**Dataset extract**
*** Block opens ***
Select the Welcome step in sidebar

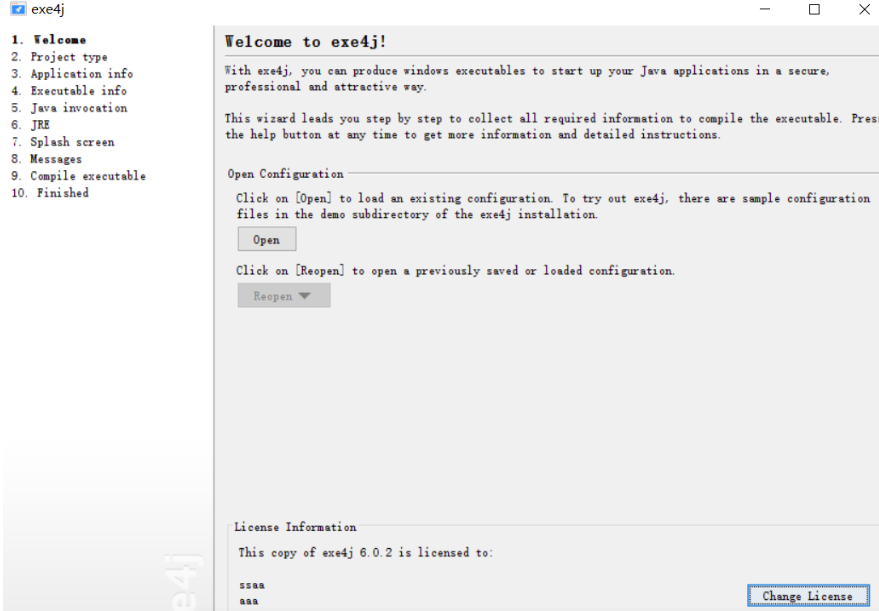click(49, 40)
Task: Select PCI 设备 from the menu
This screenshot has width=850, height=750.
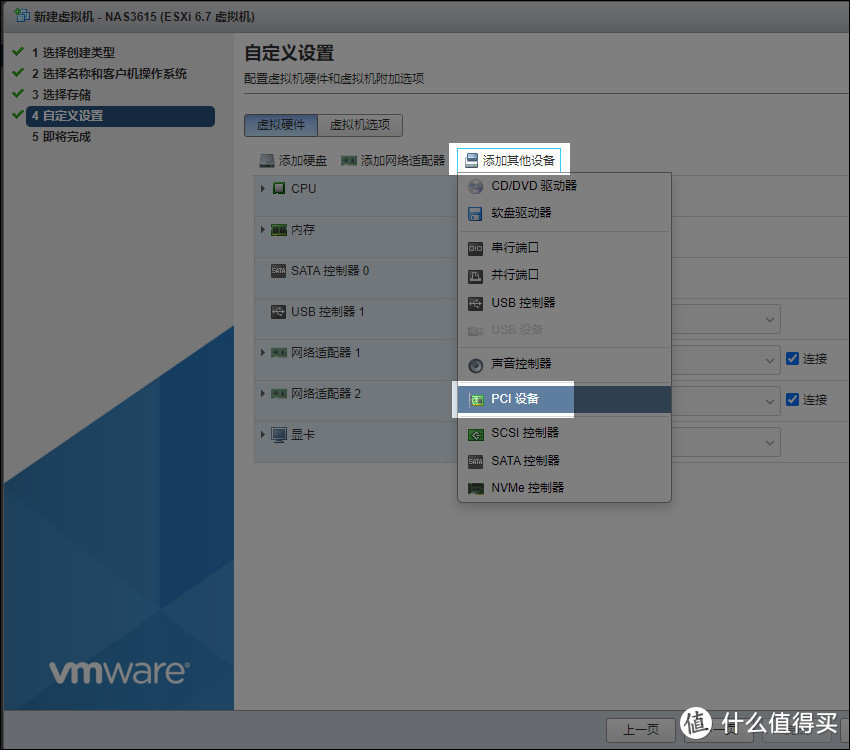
*** Block closes ***
*** Block opens ***
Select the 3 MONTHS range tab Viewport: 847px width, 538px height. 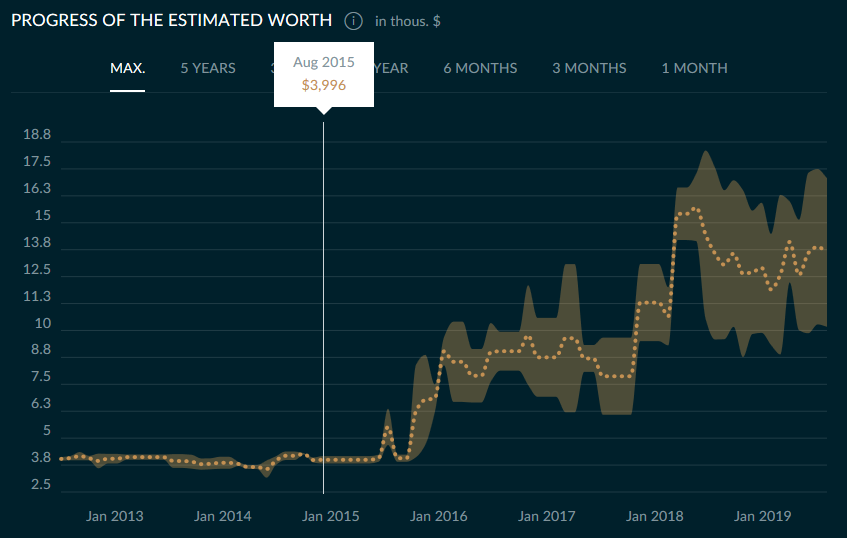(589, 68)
*** Block closes ***
The lines above starting at the one that holds "Select the Welcome step in sidebar" and ending at the one that holds "This screenshot has width=850, height=750." are to be written out exactly, ends included, and no pictures are to be copied.

**Task response**
Select the Welcome step in sidebar

click(49, 40)
Task: Select PCI 设备 from the menu
This screenshot has width=850, height=750.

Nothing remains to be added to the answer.